> **TASK PROMPT**: Starting with the line that contains "1090x575 pixels. Task: Open" and ending with the final line of the data below, print those lines exactly and nothing else.
*** Opening of MATERIALS PROVIDED ***
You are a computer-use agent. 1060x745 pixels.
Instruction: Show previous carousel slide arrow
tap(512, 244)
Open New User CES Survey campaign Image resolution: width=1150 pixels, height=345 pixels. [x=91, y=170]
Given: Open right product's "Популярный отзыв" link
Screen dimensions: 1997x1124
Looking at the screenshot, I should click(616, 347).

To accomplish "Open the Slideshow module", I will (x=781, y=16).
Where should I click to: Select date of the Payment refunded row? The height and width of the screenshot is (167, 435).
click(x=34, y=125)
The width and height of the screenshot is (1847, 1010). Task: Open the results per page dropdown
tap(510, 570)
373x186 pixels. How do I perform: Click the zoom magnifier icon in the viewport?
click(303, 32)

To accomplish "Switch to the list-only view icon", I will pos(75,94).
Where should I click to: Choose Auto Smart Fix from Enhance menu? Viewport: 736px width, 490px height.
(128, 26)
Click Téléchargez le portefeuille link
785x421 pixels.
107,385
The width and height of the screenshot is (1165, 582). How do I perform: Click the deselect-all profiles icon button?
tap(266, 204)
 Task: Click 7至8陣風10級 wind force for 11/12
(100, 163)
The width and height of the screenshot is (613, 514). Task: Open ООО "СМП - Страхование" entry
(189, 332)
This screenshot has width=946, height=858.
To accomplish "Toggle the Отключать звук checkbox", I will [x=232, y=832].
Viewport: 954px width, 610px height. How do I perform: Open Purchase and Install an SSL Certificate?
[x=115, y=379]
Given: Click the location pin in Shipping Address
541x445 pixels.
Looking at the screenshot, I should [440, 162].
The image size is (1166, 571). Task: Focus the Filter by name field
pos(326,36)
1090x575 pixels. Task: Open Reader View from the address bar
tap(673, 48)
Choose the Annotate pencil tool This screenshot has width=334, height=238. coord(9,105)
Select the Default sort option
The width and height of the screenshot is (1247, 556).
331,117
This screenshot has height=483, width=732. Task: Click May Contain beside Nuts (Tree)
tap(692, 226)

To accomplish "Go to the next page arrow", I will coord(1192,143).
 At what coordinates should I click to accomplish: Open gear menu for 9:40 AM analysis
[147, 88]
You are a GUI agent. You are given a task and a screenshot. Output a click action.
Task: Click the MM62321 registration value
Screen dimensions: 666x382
*** Close of MATERIALS PROVIDED ***
> **REPLY**:
1090x575 pixels. Task: Open Reader View from the address bar
tap(673, 48)
Choose the Annotate pencil tool This screenshot has width=334, height=238. coord(9,105)
Select the Default sort option
The width and height of the screenshot is (1247, 556).
331,117
This screenshot has height=483, width=732. Task: Click May Contain beside Nuts (Tree)
tap(692, 226)

To accomplish "Go to the next page arrow", I will coord(1192,143).
 At what coordinates should I click to accomplish: Open gear menu for 9:40 AM analysis
[147, 88]
You are a GUI agent. You are given a task and a screenshot. Output a click action.
Task: Click the MM62321 registration value
Screen dimensions: 666x382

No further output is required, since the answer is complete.